Descansemos entre manis, y recapitulemos. Barcelona y las capitales del país están viviendo un ensayo imperfecto de todo aquello que se debía de haber hecho tras el 1-O con tal de proteger la proclamación de independencia, las instituciones catalanas y el Govern legítimo. Todo resurgimiento de lo que podía haber sido y no fue acostumbra a producir mucha nostalgia y cierta frustración, pero yo todavía tengo alguna esperanza: han tenido que pasar dos años para que quedara claro que Puigdemont y Junqueras abandonaron la aplicación de independencia con la sola intención de traficar con los anhelos del pueblo, rendibilizar la herida de la represión policial y negociar con España una sentencia y posterior amnistía que tuviera a los presos cautivos tres o cuatro años, y todo ello a cambio de una simple mejora de la autonomía. Los políticos españoles y catalanes lo tenían atado y bien atado, pero las calles les han dicho que se olviden del tema.
Contra lo que dicen los cursis, la violencia funciona y tiene toda la legitimidad del mundo cuando defiende una idea grande, bella y por la cual valga la pena romperse la cara
Lo interesante de la cascada de manifestaciones de los últimos días no es solamente la defensa de una idea como la independencia, sino sobretodo que el pueblo empiece a dejar claro a los políticos que no aceptará una pax romana diseñada entre los despachos de Barcelona y Madrid. Contra lo que dicen los cursis, la violencia funciona y tiene toda la legitimidad del mundo cuando defiende una idea grande, bella y por la cual valga la pena romperse la cara. Si las llamas que poblaban Barcelona esta misma noche son un simple reflejo del absurdo y de la falta de sentido y proyección de futuro que el sistema autonómico regala a nuestra juventud, la cosa no pasará de un mero bullicio que erdoganizará a España y provocará otro 155; pero si la lucha desborda esta lógica y sirve para hacernos ver a todos que los sistemas autonómicos de representación política han muerto, todo el estrés nos podrá regalar alguna que otra satisfacción.
Los altercados de estos días solamente tendrán sentido y fuerza si la población abandona a los partidos cuando les mendiguen el voto para el 10-N y promueva un cambio radical en la oligarquía política catalana. Sería muy fácil que escudásemos nuestra responsabilidad de ser motor de este cambio, puesto que somos nosotros –los que en algún que otro momento nos creímos las motos del procesismo– los que somos principales responsables de este embrollo.
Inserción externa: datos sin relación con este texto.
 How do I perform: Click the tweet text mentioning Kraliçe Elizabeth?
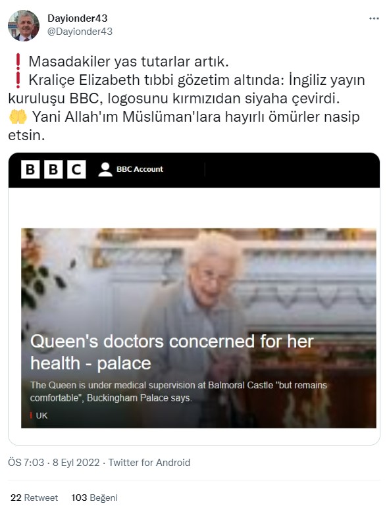point(186,89)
Los jóvenes podrán llegar a perdonarnos que nos zampáramos ciertas mentiras, pero que les utilicemos para purgar nuestras miserias ya pasaría de claro a oscuro. Alguna cosa se está gestando en las calles, pero sin una transformación en la zona de comando toda esta energía puede acabar malbaratada. Seamos conscientes de ello y actuemos, porque el tiempo pasa y el fuego alumbra las cosas y regala muchas cenizas. Pero el cultivo necesitará de una nueva política, con mucha más fuerza y con palabras que todavía uno no sabe ni enunciar.